Items from a data source
══════
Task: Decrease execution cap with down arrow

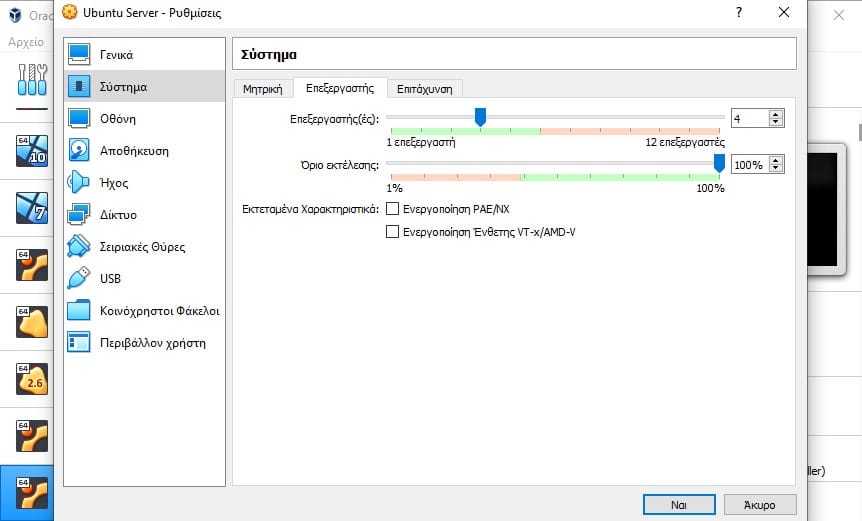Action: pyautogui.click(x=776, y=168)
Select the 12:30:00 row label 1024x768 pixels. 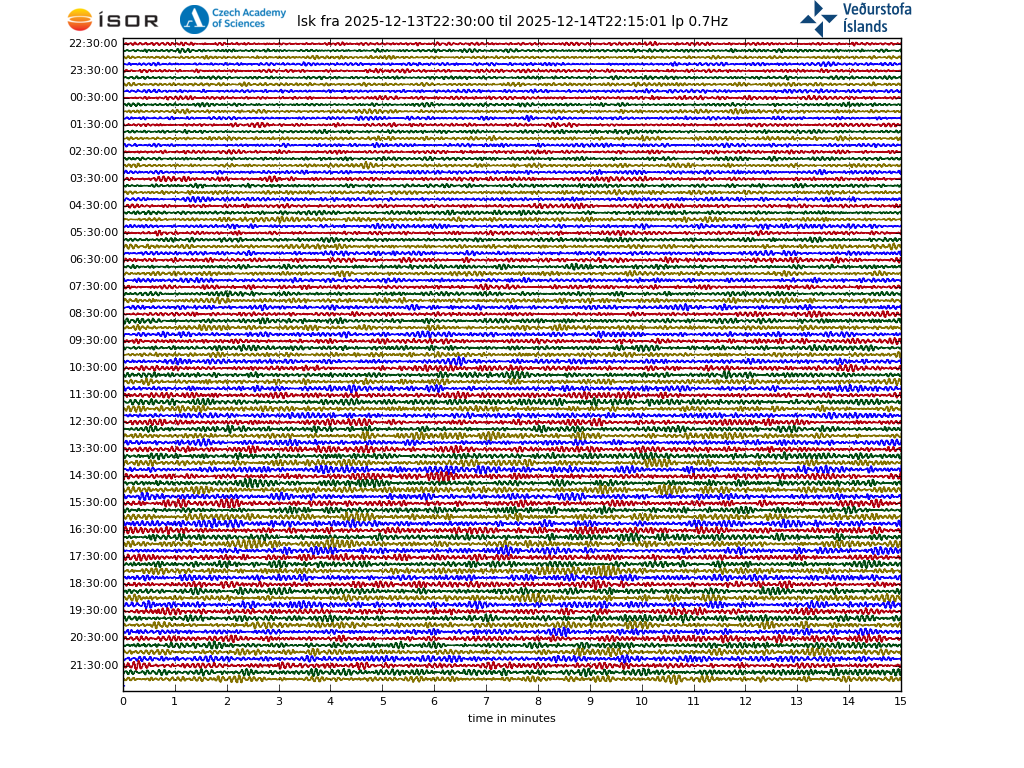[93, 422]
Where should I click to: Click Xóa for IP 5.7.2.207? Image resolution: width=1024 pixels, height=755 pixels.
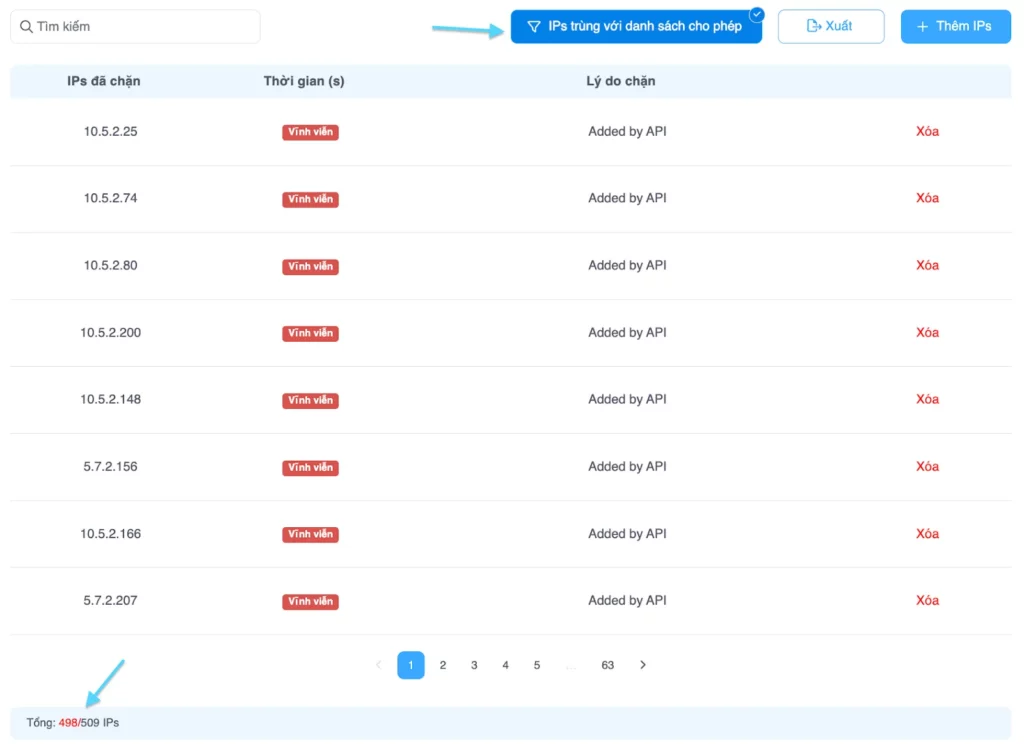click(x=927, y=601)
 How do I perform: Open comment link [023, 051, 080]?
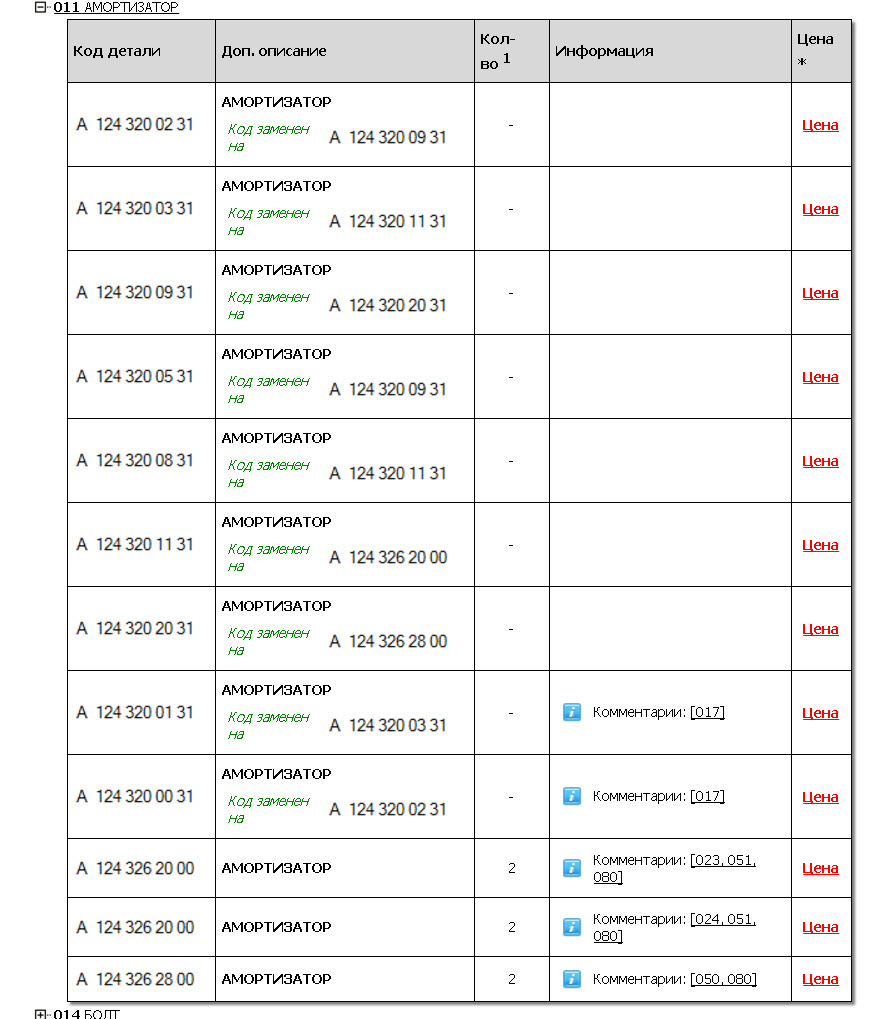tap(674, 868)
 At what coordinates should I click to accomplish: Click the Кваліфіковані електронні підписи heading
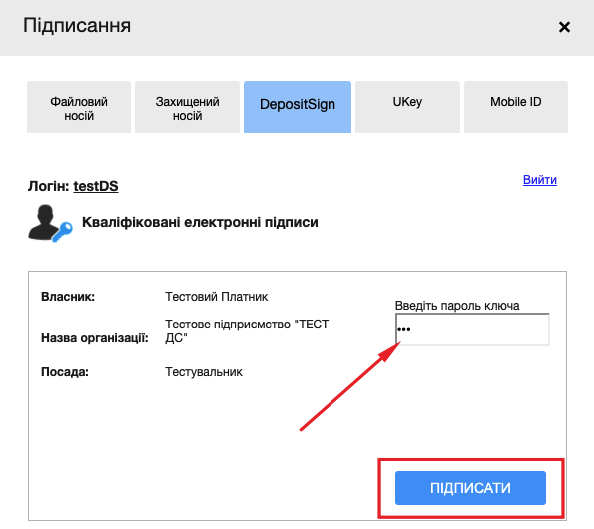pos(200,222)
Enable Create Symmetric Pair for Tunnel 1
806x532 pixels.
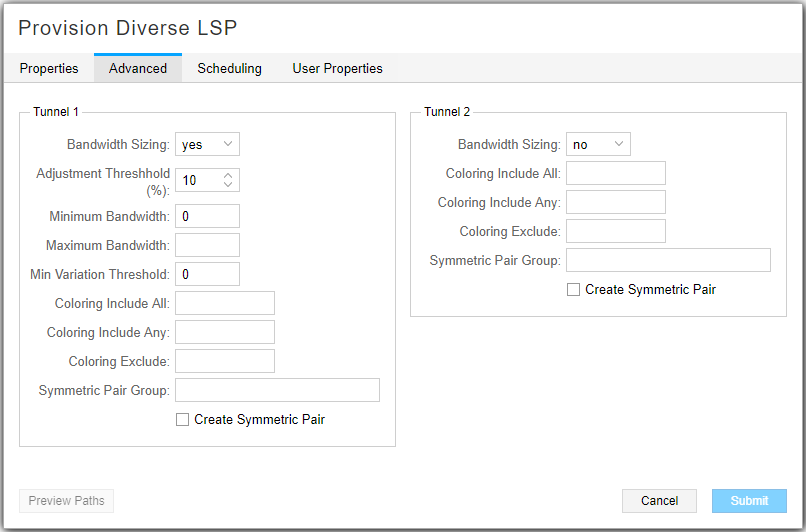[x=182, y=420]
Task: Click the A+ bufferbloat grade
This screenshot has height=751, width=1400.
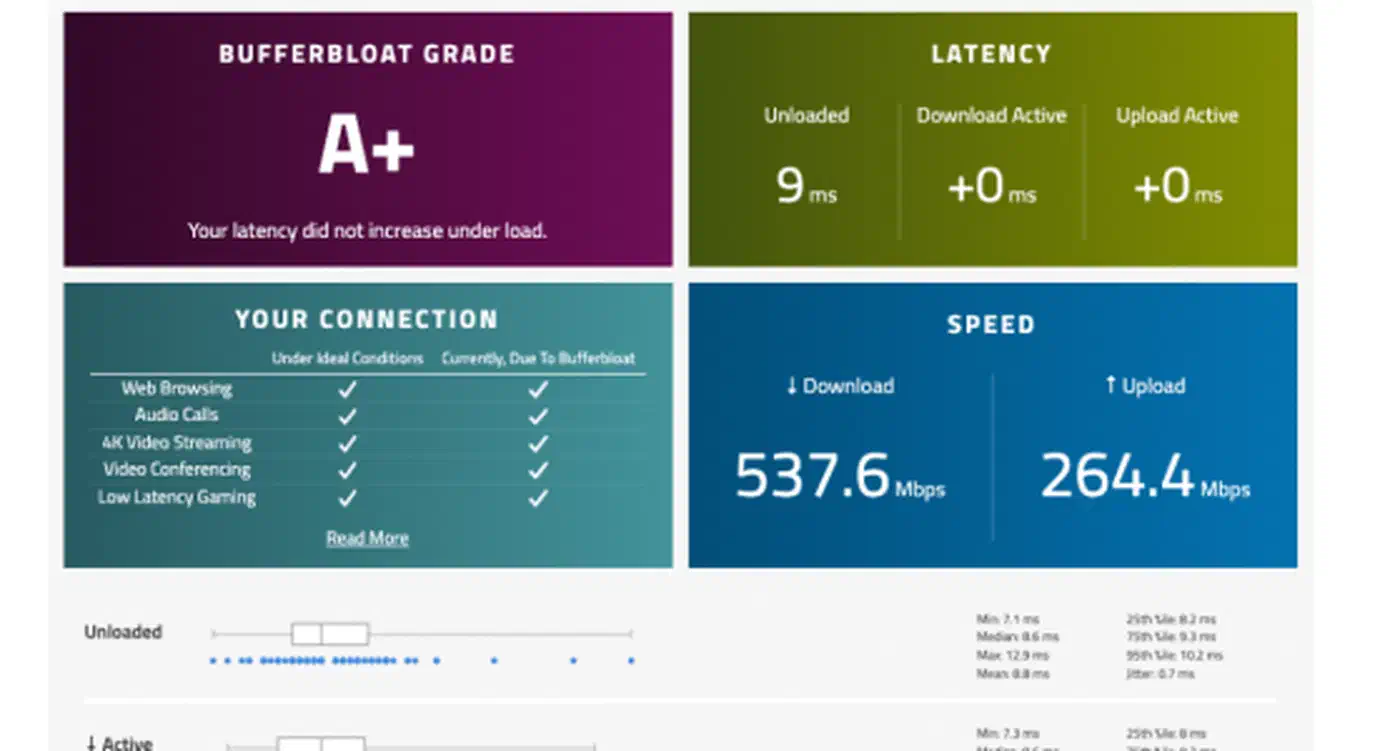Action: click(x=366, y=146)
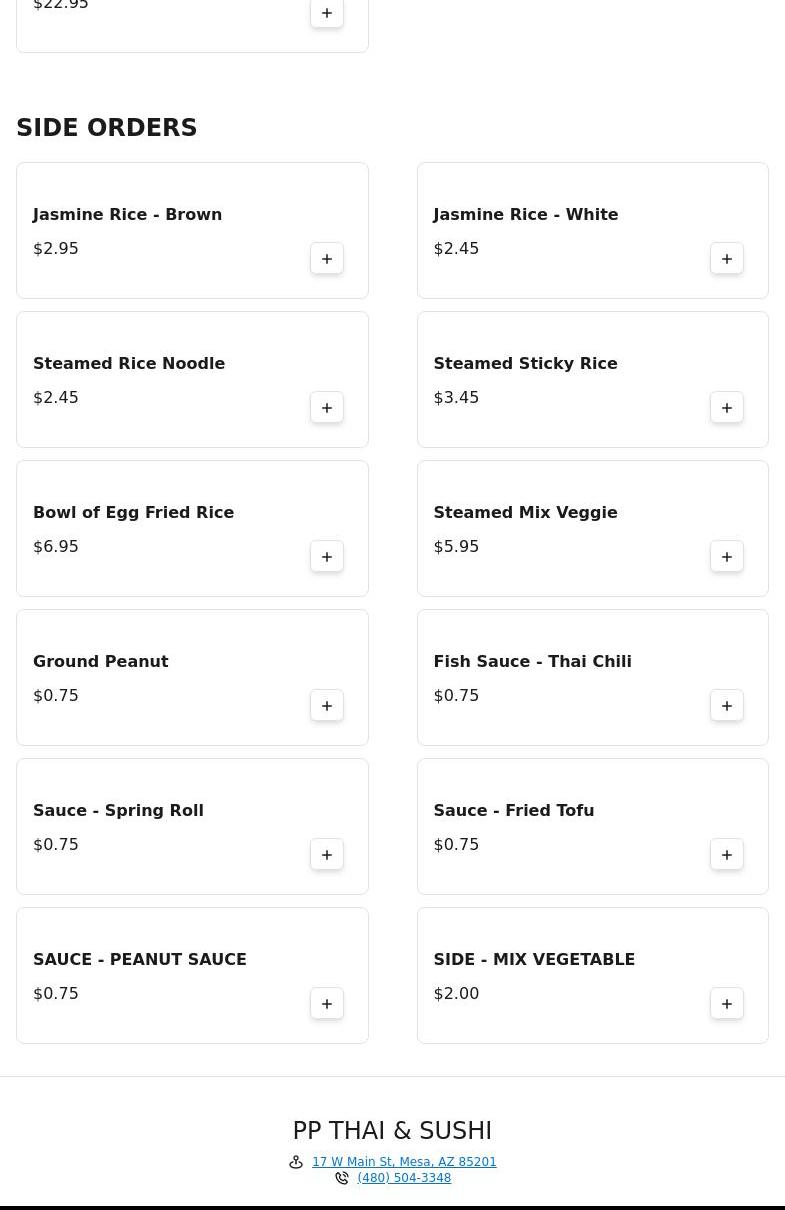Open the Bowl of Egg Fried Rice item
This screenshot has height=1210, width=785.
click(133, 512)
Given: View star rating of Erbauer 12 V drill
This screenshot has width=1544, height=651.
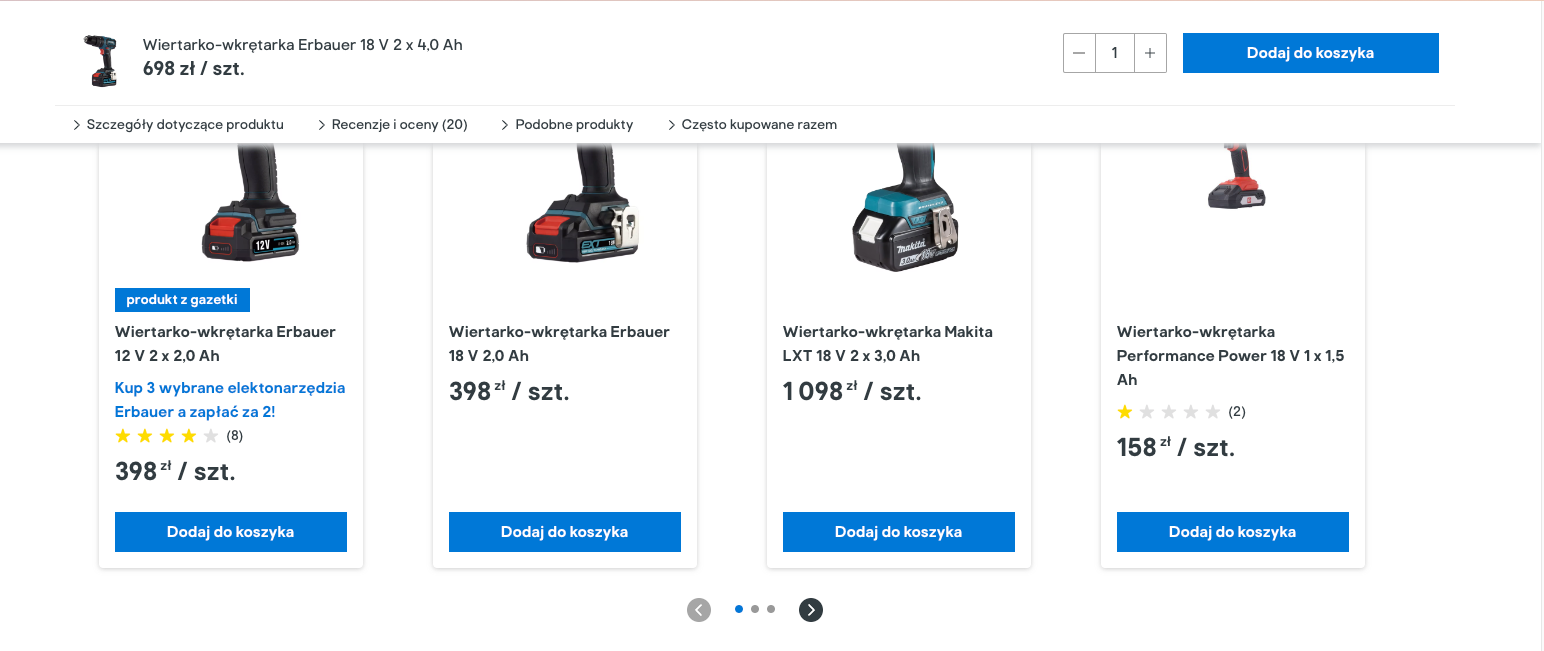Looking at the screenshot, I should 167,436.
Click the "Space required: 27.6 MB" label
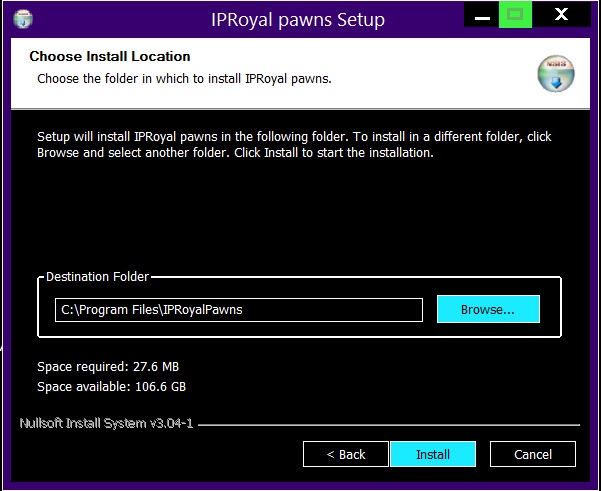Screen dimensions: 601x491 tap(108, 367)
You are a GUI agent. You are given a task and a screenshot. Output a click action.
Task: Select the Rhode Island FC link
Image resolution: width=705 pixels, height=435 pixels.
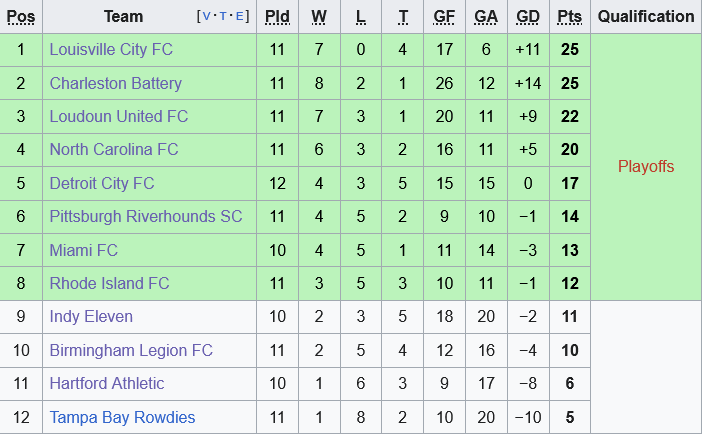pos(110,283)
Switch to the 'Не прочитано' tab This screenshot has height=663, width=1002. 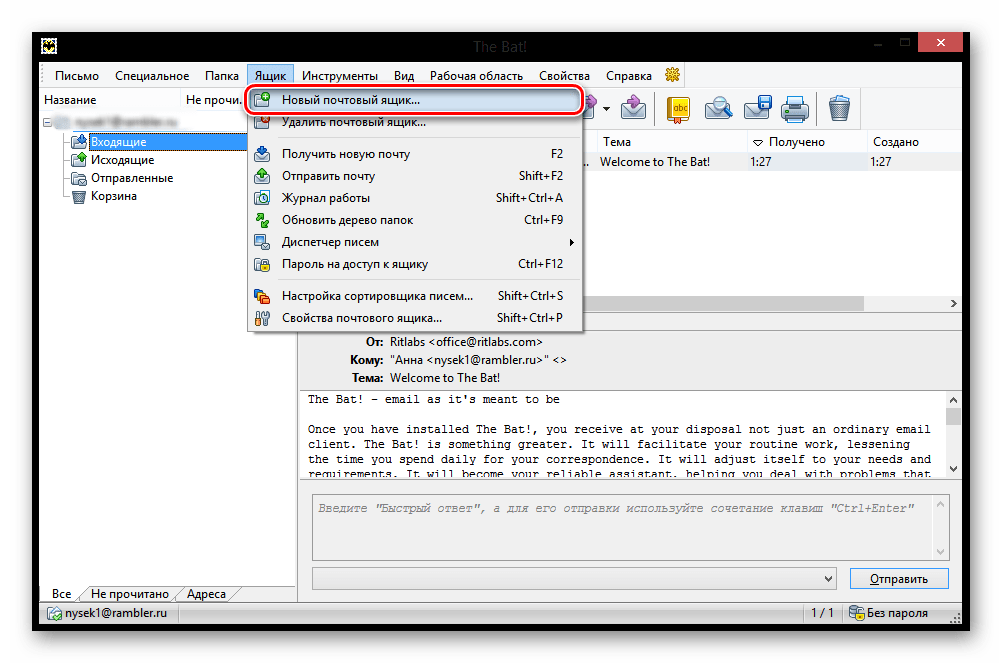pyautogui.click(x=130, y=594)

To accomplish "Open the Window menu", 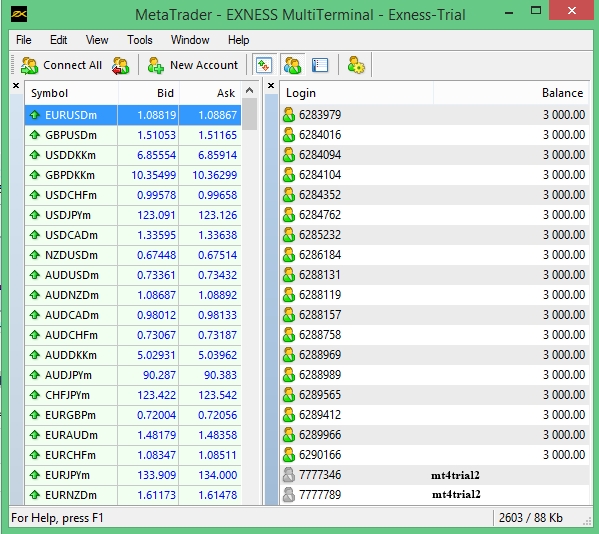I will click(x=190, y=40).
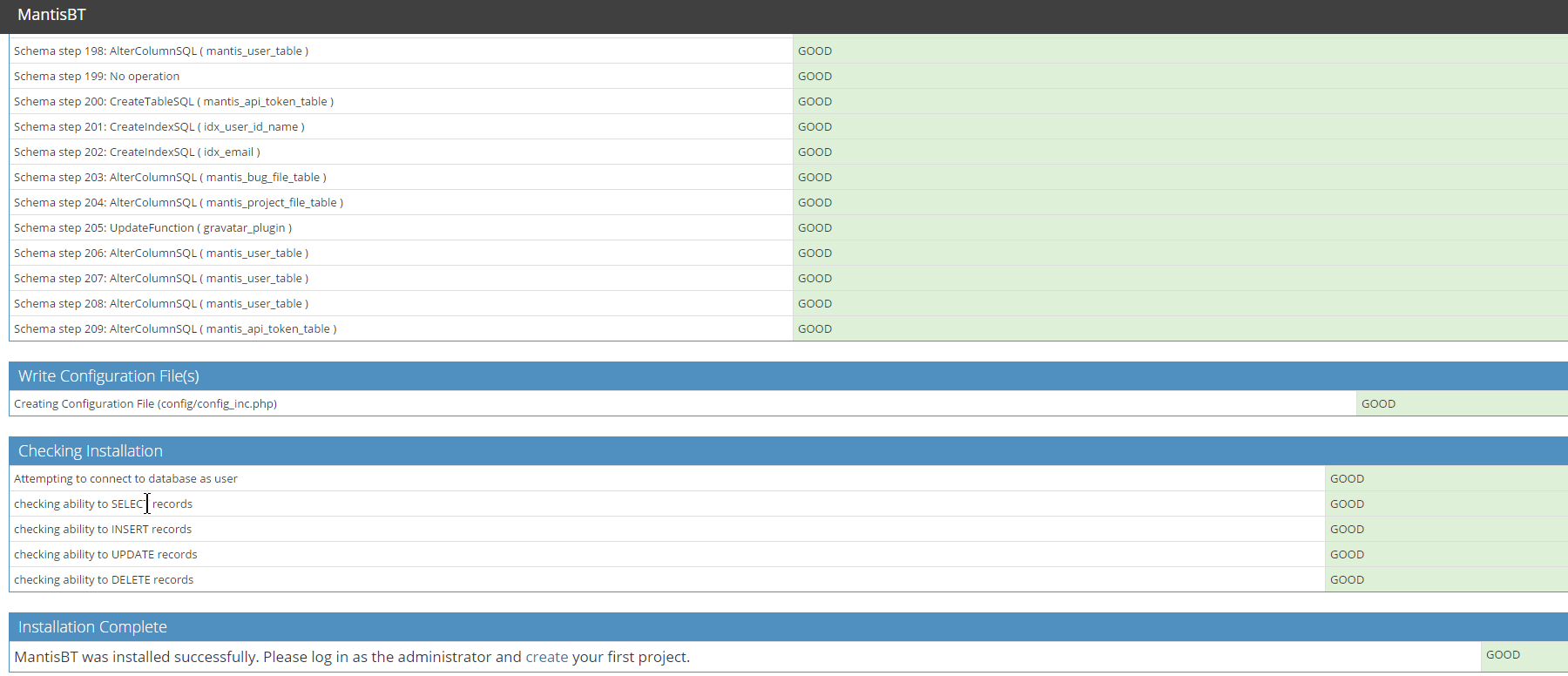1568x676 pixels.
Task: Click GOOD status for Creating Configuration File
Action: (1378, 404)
══════
▶ [TRY IT]
Write out, word for word, the stretch of entries that begins at the line with "This screenshot has width=1544, height=651." and ends at the line with "Task: Select the Rhode Island FC link". Pictures do not belong in it.

▶ [EXERCISE SOLUTION]
This screenshot has width=1544, height=651.
Looking at the screenshot, I should 167,436.
Click the "Space required: 27.6 MB" label
Screen dimensions: 601x491 tap(108, 367)
You are a GUI agent. You are given a task and a screenshot. Output a click action.
Task: Select the Rhode Island FC link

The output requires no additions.